I wanted to be able to map specimens codes GBIF records. So I built a tool that does that (for various values of “does”), and made it available for anyone else to use “as is”.

Obviously there is scope for improvement. Anyone wanting to build a better tool will, I’m sure, find your detailed suggestions food for thought.

@rdmpage I think I understand your position and the joy of (near) instant gratification of having an idea, building a prototype, and putting it online.

And, that you are unable to cite your sources tells that me, as a community, we may need to consider getting a membership to the “cite-your-sources” gym and work those muscles. Perhaps they have a group discount.

As I see it there’s now a bit of a chasm between citation practices in traditional academics (read a paper, write a paper, cite a paper) and digital data-heavy research (“I found this on the internet on 1 March 2023, good luck finding it 10 years from now.”).

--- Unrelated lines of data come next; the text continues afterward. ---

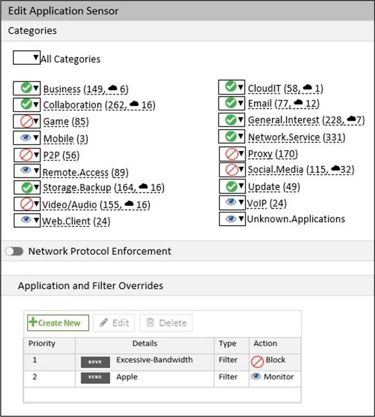The width and height of the screenshot is (375, 417).
Task: Click the block icon for Social.Media
Action: point(231,170)
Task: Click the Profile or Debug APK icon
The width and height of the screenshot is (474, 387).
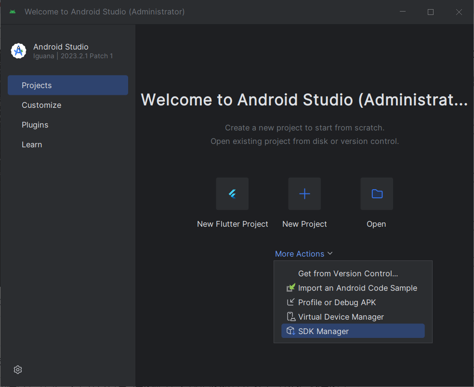Action: tap(290, 302)
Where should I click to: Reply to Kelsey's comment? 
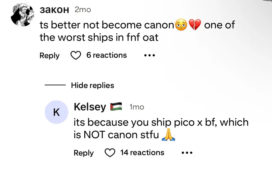click(x=84, y=153)
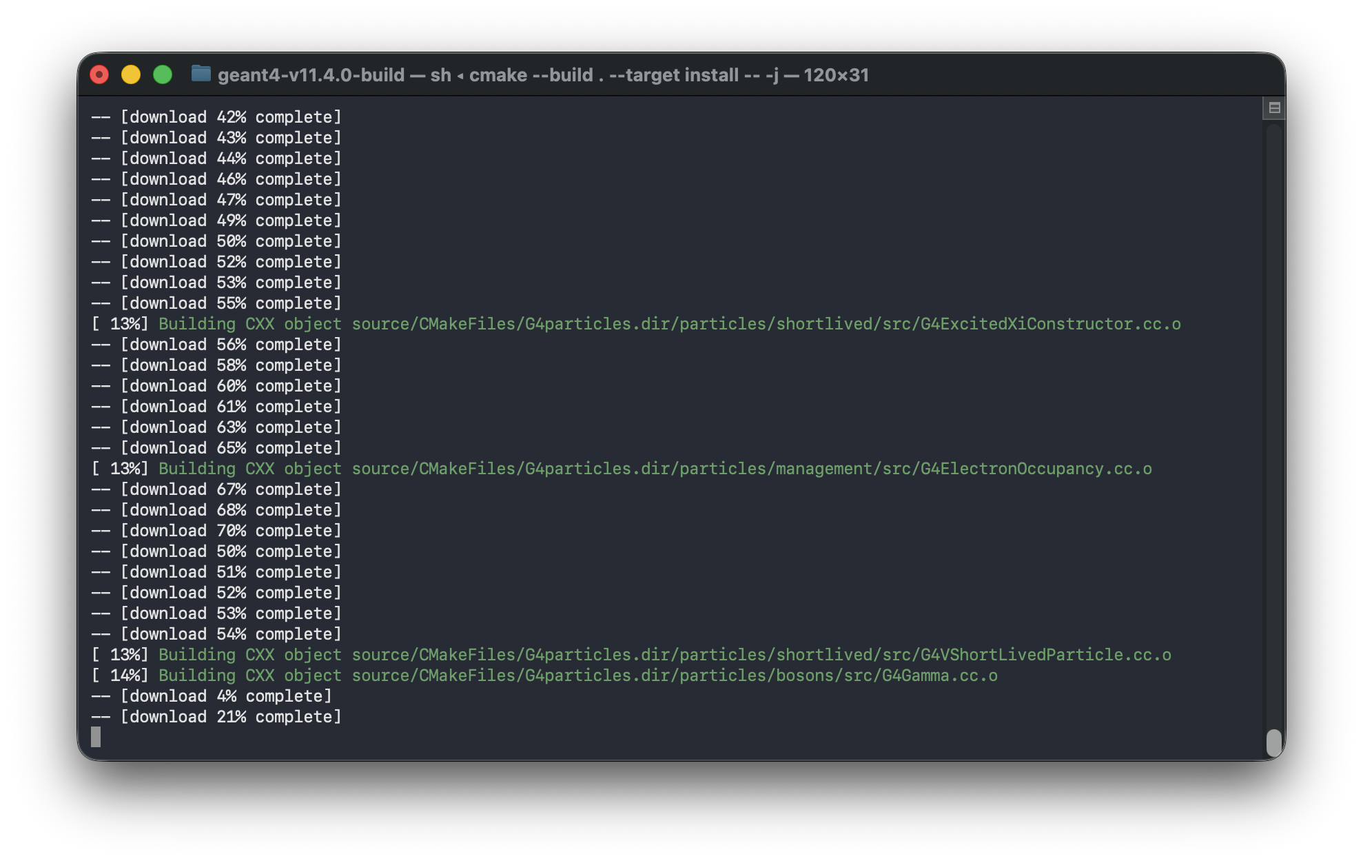Click the yellow minimize traffic light button
This screenshot has height=863, width=1363.
click(131, 74)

Looking forward to future discussions and learning more about your current and upcoming prototypes!

I’ve created an issue for this topic Add citations of sources and make result itself citable · Issue #3 · rdmpage/material-examined · GitHub to remind me to revisit it.

I’m not unsympathetic to the goals, and in the context of taxonomic databases I am constantly pushing for them to have proper citations of the taxonomic literature, back ups of PDFs in Internet Archive, etc.

But at the same time, we need the flexibility to make silly little toys to see what is possible. If they prove useful then we can invest the energy in making them (and their outputs) persist.

Thanks for the discussion, I always learn something new from you.